Here I am, all grown up, with no little kids living in my house anymore, and yet PBS still has things to teach me. How nice of them to do that for me. I've been watching a lot of cooking shows, especially those on PBS on Saturday mornings, for techniques and flavor combinations that inspire me to experiment, as I convert all of my recipes to gluten free. I thought when I went this route, that fried chicken was forever lost to me, and I did mourn its loss a little. This last week, America's Test Kitchen showed me that I've given in far too easily. As it turns out, the best coating for a crispy fried chicken crust is plain old cornstarch. I have been waiting to try it out all week, and tonight I did. I brined a pack of chicken legs in water with a little salt and sugar in it, as instructed, for about an hour. Along with it in the fridge was a cornstarch and water slurry, salted and peppered, to thicken just a little. Dried the pieces of chicken well, rolled them in dry cornstarch and let them sit while I warmed a pot of peanut oil to 350 degrees. With tongs, I dipped them in the slurry, coating well, and fried half of the batch. After about six minutes (turned halfway through because I only had an inch of oil), they were pulled out and put on a rack, while I did the other half. After six minutes, I swapped them again, giving the first set a second fry, again about 6-7 minutes. Once everything was out and draining on a rack over a cookie sheet, I microwaved honey and hot sauce (more honey than hot), for 30 seconds or so, until it was runny, and I whisked them together. I dunked each chicken leg in the honey, and let them drain. That was it. Other than standing over a popping pot of oil, it was practically effortless. I started with two on my plate, and went back and grabbed the others as soon as those were done. Holy cow, it was amazing. Enough to take me from having no appetite for days to scarfing down a whole small pack of drumsticks in one meal. I've never had talent at frying chicken before (I could do it, but it just wasn't great, in my opinion). I think now I need to have a dinner party, and share this experience.

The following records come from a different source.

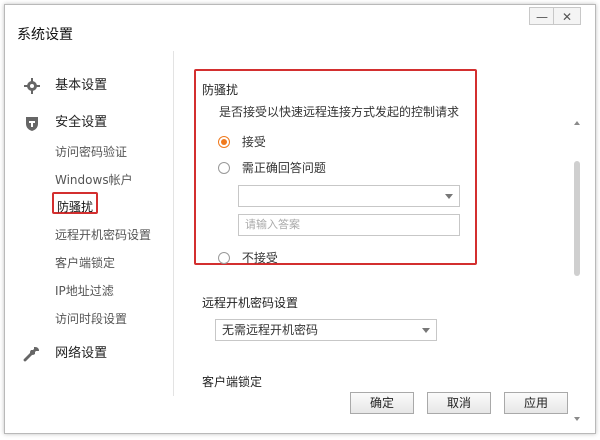  I want to click on sidebar-section-network: 网络设置, so click(65, 352).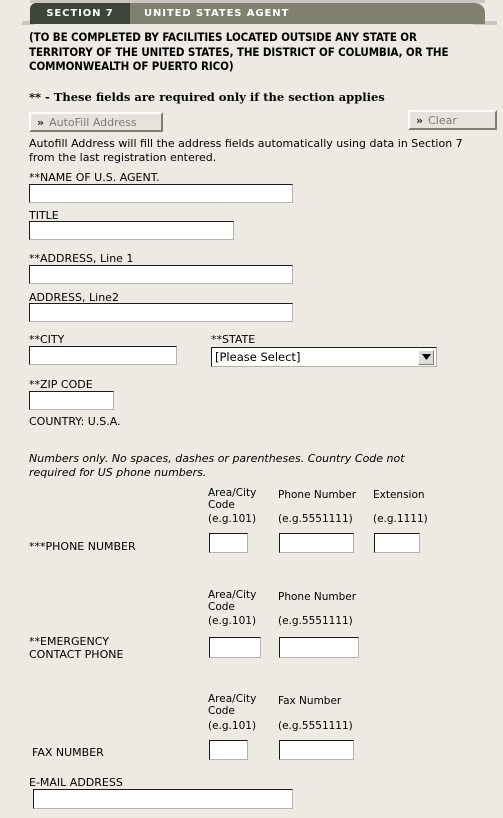 The image size is (503, 818). I want to click on agent-name-label: **NAME OF U.S. AGENT., so click(94, 178).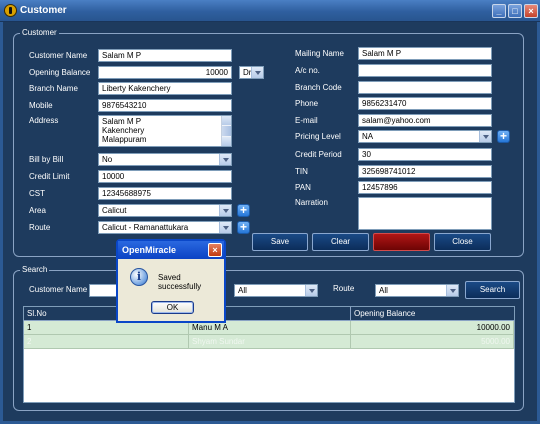  What do you see at coordinates (50, 176) in the screenshot?
I see `credit-limit-label: Credit Limit` at bounding box center [50, 176]. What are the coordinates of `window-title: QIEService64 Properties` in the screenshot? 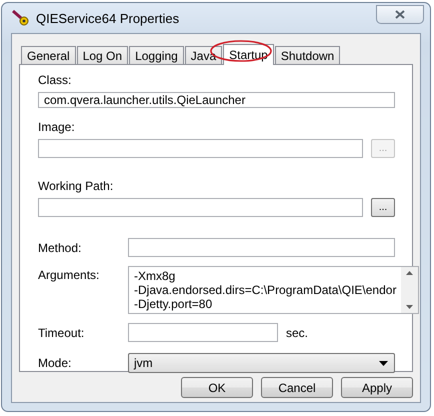 It's located at (108, 18).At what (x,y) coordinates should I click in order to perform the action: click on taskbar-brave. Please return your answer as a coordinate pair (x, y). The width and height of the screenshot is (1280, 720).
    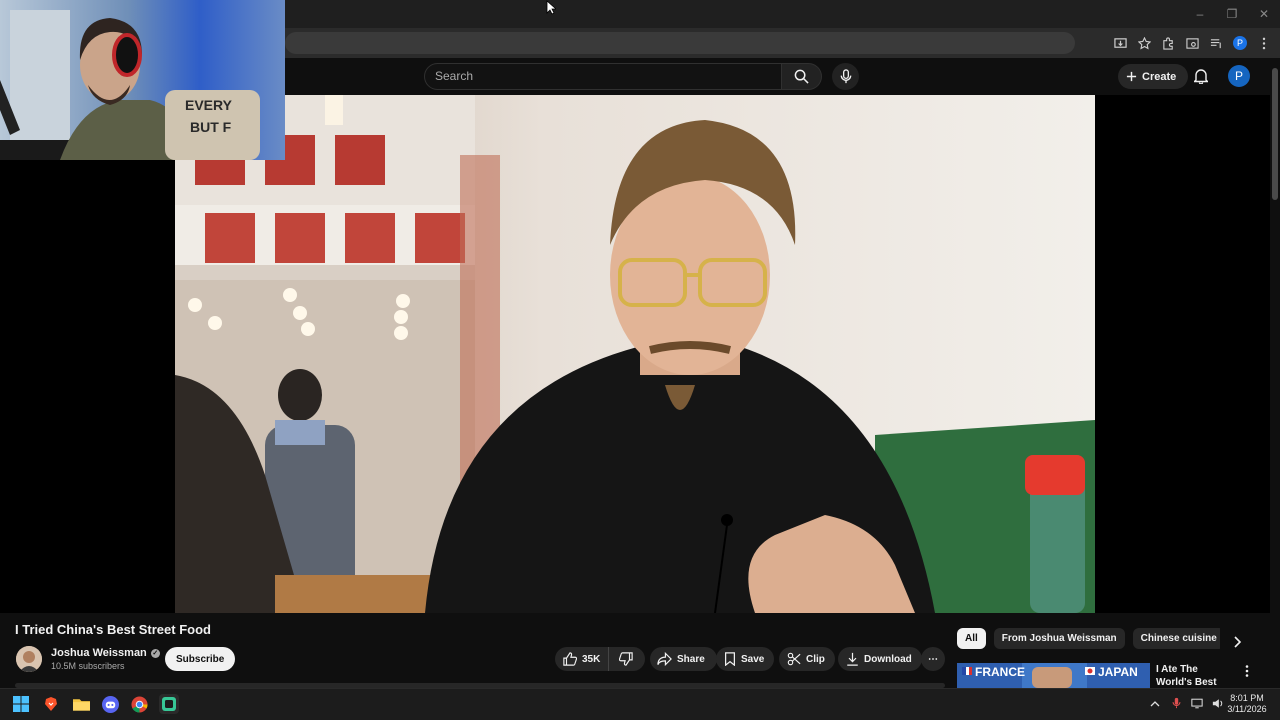
    Looking at the image, I should click on (51, 704).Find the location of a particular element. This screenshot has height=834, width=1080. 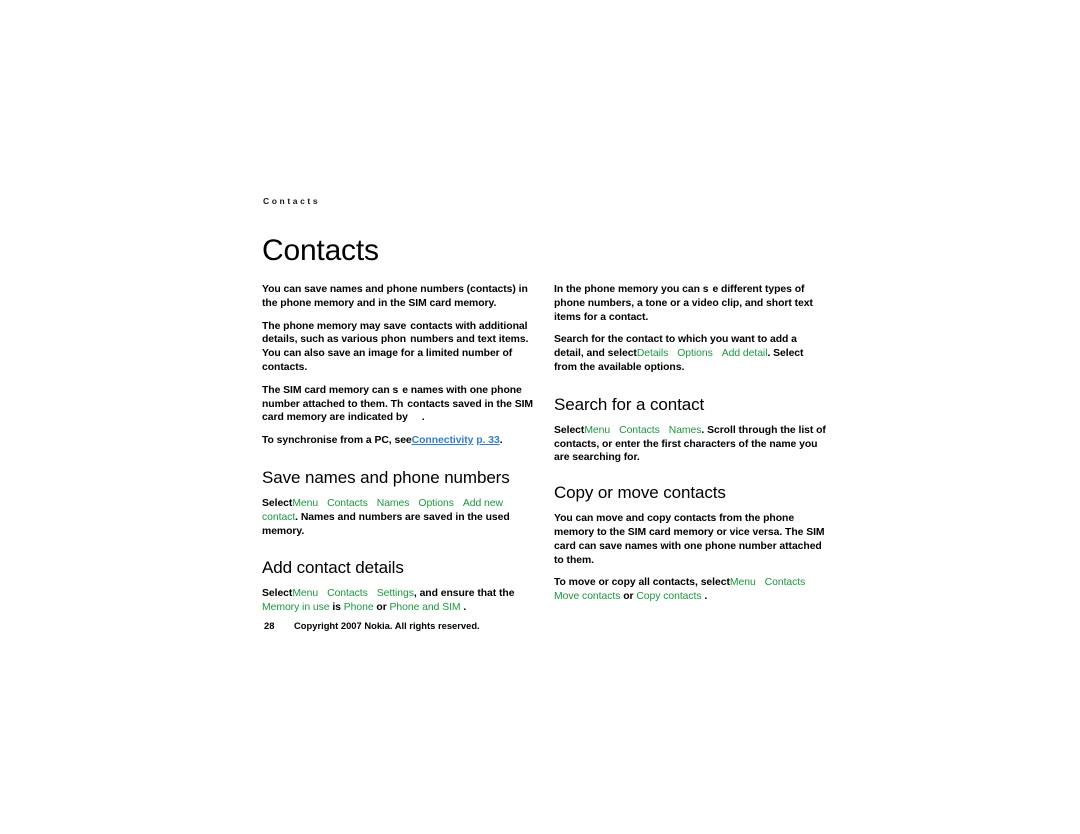

menu-path-item-details: Details is located at coordinates (652, 354).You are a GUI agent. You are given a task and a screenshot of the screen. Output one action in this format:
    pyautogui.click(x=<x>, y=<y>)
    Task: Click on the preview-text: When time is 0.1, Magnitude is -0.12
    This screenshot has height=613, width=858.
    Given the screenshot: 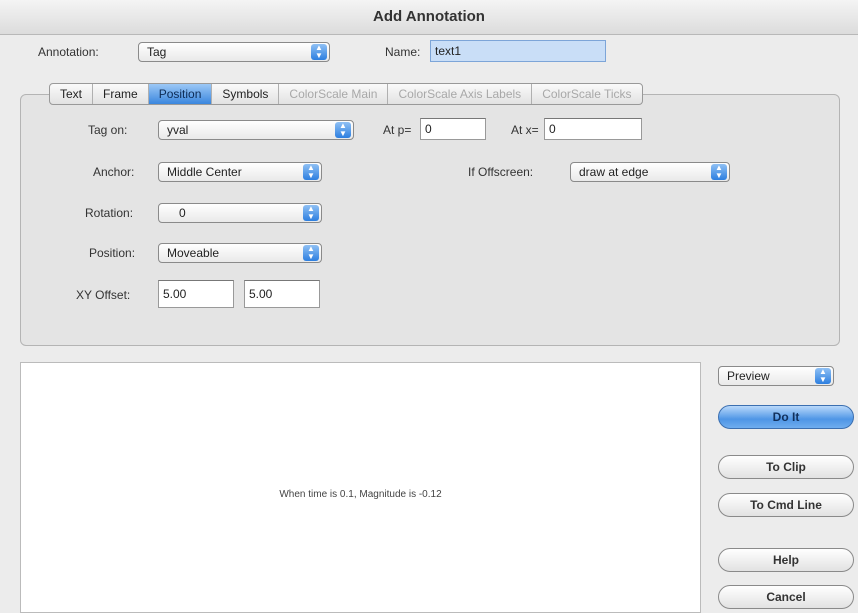 What is the action you would take?
    pyautogui.click(x=360, y=494)
    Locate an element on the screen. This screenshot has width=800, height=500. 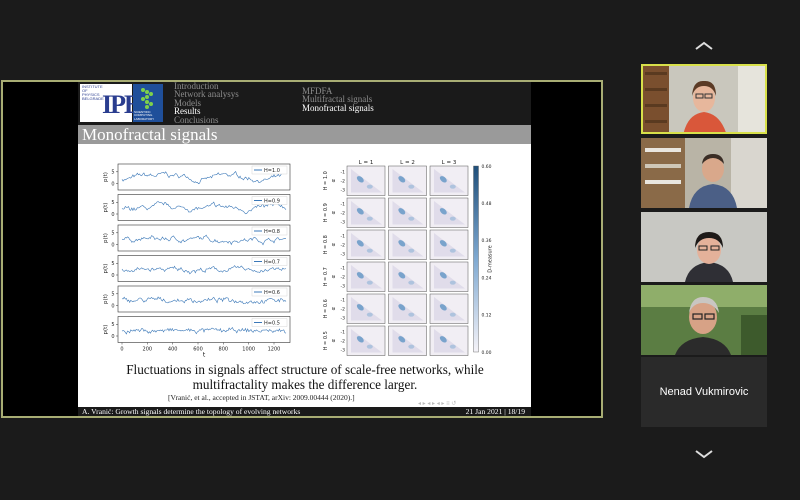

I don't know what more I can offer than that for the fourth issue of Annie's Test Kitchen. Perhaps just a couple pictures taken along the way. Too bad I didn't take any photos of the miniature peach cobbler I made with a gluten free topping (blended almond flour, coconut flour, coconut oil, salt, and a little brown sugar). It was quite lovely too, full of cinnamon and allspice, and tasting like September. Now if I only had someone who could do the dishes for me.